October/November 2010

A New Sheriff in Cyberspace?

Holland & Knight Newsletter
Bill LeBeau

Those who frequent the Wild West of social media know that the online world is a new frontier for all sorts of viral or anonymous campaigns to promote ideas, products or services. Many of these campaigns have been funny; some have been outrageous. And none had been clearly subject to any sort of regulatory guidance that specified whether a commenter or reviewer had to disclose that someone may have paid for a promotion, plug or other content – that is, until last year, when the Federal Trade Commission announced there was a new sheriff in town.

In October 2009, the FTC issued revisions to its guides about what constitutes a deceptive or misleading testimonial or endorsement of a commercial product or service and clearly stated that these revised guidelines would apply to all paid-for advertising, endorsements and testimonials in whatever forum, including webcasts, blogs, tweeting and social media. Pursuant to those revised guides, any online post, tweet or other published content that (i) promotes or otherwise makes any representation, in any manner, about a product or service or the user of a product or service; and (ii) is posted by a person or entity that either is materially connected with or who has received consideration from the seller or provider is supposed to disclose that material connection (unless that connection should have been reasonably expected by consumers) or risk being deemed deceptive advertising. In particular, the FTC specified that employees of a manufacturer or distributor of a product or service or any one who receives cash or in-kind payment to review a product or service should clearly disclose that relationship.

Several online commentators shot back at the revised guides, arguing that they would become a means to expand the government role in cyberspace. The FTC deflected these concerns, contending that it was merely protecting consumers from being deceived by paid or self-interested hucksters that failed to disclose the sort of relationships that might affect how a consumer reads a particular review or testimonial. Some bloggers griped, but generally held further fire.

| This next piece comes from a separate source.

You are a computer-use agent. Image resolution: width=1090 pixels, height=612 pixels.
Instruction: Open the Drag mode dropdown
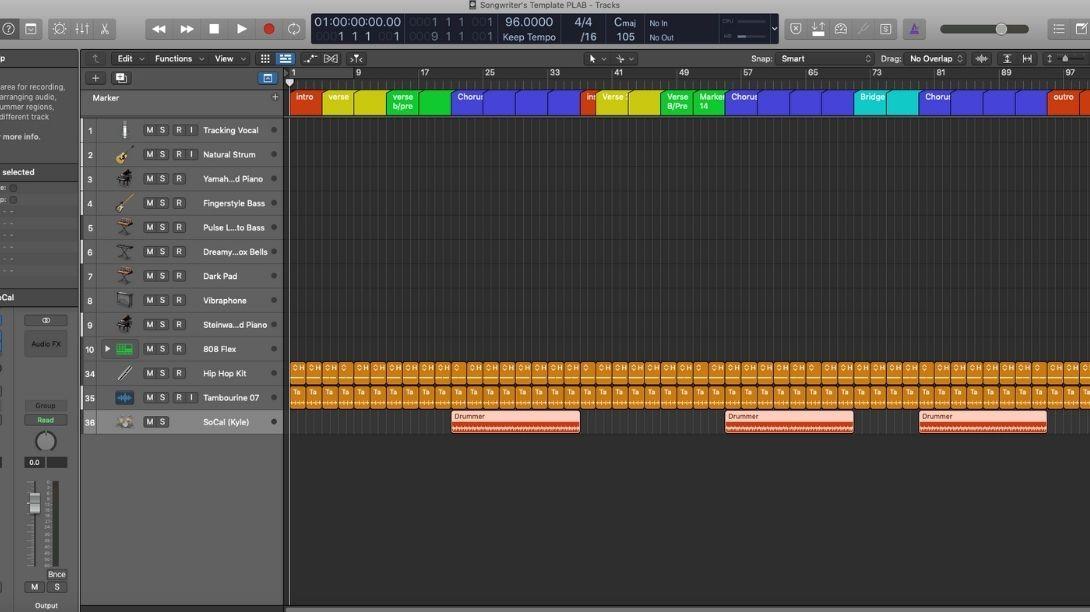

The FTC has recently reached into its holster and issued a public notice describing its first negotiated enforcement action with respect to its new sponsorship ID guidelines and online content. The notice announced a negotiated settlement order with an online promoter, Reverb Communications. Reverb allegedly posted positive reviews of mobile gaming applications (“apps”) without identifying that: (i) it had been hired to promote the games; and (ii) it was receiving a percentage of the games’ sales. See http://www.ftc.gov/opa/2010/08/reverb.shtm.

The proposed consent decree is fairly limited. Among other matters, the agreement bars Reverb and its sole owner from misrepresenting that its representatives are independent, ordinary consumers or from making user claims about a product or service without disclosures sufficient to be perceived and understood by the ordinary consumer. What is a sufficient disclosure may vary depending on the medium. Also, Reverb must take down positive reviews that did not disclose that it or its employees had been paid to promote certain apps, notify its employees of the FTC requirements and submit a report regarding its efforts to the FTC. Although the proposed consent decree did not fine Reverb, and Reverb did not admit wrongdoing, this warning shot by the FTC should inform any online or other media campaign intended to boost interest, whether in a company’s own products or services or those of an entity that advertises on a company’s media outlets. Finally, because the FTC cannot shoot first and ask questions later, the proposed consent agreement is available for public comment through September 27, 2010.

Given the fighting spirit of many bloggers, the comments may prove to be yet another shooting match.